Whoever prepares CA’s actions for the 1st Cavalry Division appears to have made the same clerical error twice. And because of that, Specialist Kevin P. Stoeser will be able to do something that only a small percentage of those convicted by court-martial are allowed to do: ask the Supreme Court to invoke its statutory certiorari jurisdiction to review his case.

In today’s daily journal update, CAAF grants Stoeser’s petition for the apparent purpose of spanking all those below who approved and affirmed a reprimand in Stoeser’s case even though a reprimand wasn’t part of the adjudged sentence. United States v. Stoeser, __ M.J. ___, No. 07-0344/AR (C.A.A.F. Aug. 31, 2007). This is all the more embarrassing because ACCA had previously set aside the first CA’s action (which also approved the apparently nonexistent reprimand) on other grounds and sent it back for a second CA’s action. United States v. Stoeser, No. ARMY 20030596 (A. Ct. Crim. App. May 31, 2006).

So now the door is open for Stoeser to file a cert petition. Is this a rational system, where a scrivener’s error leads to a right to seek cert — a right that is sometimes denied to those raising serious issues in their supplements?

The passage of H.R. 3174 would bring greater rationality to the system. Of course, even without a legislative fix, CAAF already has the ability to drastically improve the current system. Why shouldn’t CAAF simply adopt a policy of granting every case in which the supp raises an issue? CAAF could then, if it wished, summarily affirm in many of the cases where it would deny the petition today. But then every servicemember seeking review of an issue arising from his or her court-martial would have a civilian court rule on the merits of the case — and could, like any other defendant in any other criminal proceeding in the United States, seek cert.

4 Responses to “Still more proof that H.R. 3174 is a good idea”

  1. Anonymous says:

    Article 67a provides an effective way for the military justice system to insulate itself from further appellate oversight.

    It maintains CAAF’s position as the “supreme court” of military justice, because CAAF can effectively control what issues are subject to Supreme Court cert.

    It eases the gov’t’s workload, because it doesn’t have to respond to numerous marginal cert petitions.

    Amend Article 67a, and you take power away from vested interests. That’s a good thing, but also explains why the vested interests might be opposed.

  2. Anonymous says:

    I can’t believe CAAF has declined to review U.S. v.
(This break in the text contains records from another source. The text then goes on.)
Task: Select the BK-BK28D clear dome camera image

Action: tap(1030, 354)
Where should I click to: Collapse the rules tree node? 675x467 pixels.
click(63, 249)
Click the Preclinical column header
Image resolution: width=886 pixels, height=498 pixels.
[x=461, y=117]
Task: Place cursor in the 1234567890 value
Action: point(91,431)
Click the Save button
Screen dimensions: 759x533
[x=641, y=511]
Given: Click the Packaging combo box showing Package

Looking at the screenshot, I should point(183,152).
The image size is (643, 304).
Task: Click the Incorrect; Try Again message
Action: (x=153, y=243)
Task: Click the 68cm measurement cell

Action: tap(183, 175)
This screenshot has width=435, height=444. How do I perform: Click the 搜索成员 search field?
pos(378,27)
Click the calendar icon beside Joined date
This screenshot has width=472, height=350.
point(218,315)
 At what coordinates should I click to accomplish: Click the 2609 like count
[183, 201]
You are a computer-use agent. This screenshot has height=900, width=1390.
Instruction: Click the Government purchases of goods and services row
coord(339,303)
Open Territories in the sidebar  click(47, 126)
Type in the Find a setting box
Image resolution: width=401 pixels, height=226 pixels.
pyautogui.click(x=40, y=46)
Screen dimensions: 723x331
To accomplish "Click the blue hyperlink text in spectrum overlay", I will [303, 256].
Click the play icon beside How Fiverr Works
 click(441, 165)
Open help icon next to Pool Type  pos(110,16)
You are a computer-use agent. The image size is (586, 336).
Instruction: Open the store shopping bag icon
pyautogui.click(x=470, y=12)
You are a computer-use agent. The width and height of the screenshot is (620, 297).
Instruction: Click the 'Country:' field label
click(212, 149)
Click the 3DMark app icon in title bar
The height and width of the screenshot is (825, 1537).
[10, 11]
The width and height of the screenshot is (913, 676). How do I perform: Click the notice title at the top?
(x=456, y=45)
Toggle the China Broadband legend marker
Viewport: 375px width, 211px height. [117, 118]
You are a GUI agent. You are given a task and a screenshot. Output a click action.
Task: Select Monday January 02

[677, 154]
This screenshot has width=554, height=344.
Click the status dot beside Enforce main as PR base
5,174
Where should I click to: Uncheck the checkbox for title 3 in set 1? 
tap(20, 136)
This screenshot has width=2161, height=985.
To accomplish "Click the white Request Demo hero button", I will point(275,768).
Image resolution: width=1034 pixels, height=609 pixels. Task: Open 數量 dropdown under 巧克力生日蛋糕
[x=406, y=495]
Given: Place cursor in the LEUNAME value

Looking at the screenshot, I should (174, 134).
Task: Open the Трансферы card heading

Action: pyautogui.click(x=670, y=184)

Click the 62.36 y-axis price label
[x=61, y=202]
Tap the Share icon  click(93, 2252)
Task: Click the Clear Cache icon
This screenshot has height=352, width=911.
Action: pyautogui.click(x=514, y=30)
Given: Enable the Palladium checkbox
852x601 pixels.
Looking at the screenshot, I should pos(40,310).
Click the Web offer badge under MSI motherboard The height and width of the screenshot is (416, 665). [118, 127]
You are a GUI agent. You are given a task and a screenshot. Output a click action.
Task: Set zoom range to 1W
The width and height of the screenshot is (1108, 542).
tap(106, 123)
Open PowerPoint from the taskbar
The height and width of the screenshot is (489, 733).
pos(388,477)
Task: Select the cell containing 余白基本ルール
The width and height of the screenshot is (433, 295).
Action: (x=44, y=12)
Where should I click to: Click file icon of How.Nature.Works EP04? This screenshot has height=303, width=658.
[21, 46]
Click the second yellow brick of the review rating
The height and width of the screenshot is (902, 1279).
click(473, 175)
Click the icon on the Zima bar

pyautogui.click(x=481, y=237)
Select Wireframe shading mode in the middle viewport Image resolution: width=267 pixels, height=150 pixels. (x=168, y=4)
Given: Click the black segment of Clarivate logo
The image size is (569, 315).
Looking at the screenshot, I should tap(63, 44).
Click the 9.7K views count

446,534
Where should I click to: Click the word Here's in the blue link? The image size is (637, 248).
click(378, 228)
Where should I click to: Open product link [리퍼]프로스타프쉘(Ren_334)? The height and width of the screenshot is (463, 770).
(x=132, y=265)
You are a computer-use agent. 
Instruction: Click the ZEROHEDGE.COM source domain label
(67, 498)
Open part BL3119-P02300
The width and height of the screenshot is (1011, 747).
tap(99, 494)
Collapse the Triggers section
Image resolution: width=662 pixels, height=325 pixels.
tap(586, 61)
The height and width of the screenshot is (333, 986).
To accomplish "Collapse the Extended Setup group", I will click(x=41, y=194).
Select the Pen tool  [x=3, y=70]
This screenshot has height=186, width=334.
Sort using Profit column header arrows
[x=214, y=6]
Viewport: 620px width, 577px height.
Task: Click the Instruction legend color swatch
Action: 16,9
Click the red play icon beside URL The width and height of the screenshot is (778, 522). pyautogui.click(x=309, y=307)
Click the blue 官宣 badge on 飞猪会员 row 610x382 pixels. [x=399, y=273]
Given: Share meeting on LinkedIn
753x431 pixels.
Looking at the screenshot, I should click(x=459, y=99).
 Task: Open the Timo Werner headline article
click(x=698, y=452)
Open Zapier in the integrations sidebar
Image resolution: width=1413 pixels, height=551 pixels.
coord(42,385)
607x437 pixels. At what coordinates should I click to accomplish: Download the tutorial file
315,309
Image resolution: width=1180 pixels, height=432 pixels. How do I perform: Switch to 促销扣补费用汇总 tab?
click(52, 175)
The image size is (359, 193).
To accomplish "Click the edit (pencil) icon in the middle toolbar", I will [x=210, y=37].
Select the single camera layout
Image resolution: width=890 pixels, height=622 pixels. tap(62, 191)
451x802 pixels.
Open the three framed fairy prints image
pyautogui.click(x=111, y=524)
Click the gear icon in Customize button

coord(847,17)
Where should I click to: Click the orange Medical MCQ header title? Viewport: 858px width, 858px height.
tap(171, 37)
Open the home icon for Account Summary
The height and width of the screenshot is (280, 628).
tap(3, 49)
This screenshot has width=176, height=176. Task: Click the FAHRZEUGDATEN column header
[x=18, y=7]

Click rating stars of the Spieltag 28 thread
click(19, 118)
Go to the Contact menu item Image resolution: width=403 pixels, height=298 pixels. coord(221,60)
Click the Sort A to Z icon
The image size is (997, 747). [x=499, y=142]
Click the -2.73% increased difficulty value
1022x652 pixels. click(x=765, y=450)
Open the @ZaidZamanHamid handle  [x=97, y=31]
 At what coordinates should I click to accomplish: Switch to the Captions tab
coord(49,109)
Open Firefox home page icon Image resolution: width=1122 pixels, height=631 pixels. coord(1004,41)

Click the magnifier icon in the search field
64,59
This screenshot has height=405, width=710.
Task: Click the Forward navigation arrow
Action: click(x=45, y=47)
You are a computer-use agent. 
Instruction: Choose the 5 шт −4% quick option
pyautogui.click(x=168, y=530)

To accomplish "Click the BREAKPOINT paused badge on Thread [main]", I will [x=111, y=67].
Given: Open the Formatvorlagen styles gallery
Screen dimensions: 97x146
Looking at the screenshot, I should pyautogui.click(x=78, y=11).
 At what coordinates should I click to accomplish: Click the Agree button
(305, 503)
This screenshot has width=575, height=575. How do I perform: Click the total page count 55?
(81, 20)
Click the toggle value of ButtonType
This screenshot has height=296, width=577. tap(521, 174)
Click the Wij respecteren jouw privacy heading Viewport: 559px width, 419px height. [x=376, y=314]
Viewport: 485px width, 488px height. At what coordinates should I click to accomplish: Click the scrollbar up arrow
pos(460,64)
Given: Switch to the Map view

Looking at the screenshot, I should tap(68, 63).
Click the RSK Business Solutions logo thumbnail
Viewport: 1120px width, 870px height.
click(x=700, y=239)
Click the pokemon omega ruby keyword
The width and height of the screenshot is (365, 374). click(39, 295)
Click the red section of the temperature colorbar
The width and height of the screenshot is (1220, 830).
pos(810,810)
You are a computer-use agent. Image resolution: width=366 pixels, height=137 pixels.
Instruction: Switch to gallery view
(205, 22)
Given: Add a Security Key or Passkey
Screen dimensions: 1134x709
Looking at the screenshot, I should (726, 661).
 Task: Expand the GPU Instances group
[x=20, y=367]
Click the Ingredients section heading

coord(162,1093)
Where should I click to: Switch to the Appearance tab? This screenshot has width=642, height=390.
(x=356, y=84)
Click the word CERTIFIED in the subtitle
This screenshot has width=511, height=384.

King, where CAAF had an opportunity to address the definition of “before the enemy” (for the purposes of a cowardice before the enemy charge) for the first time since Vietnam. In King, the appellant was charged with cowardice before the enemy for refusing to go on a convoy, while inside a warehouse, inside Al Asad Air Base, in Iraq months after formal combat operations ceased.

  3. Anonymous says:

    Nice suggestion for judicial nullification of the legal process set forth by statute. Not.

  4. CAAFlog says:

    How would that be judicial nullification? Congress has authorized CAAF to grant review for good cause shown. 10 U.S.C. 867(a)(3). It would hardly be an unreasonable exercise of that statutorily granted discretion to consider the assignment of an error good cause.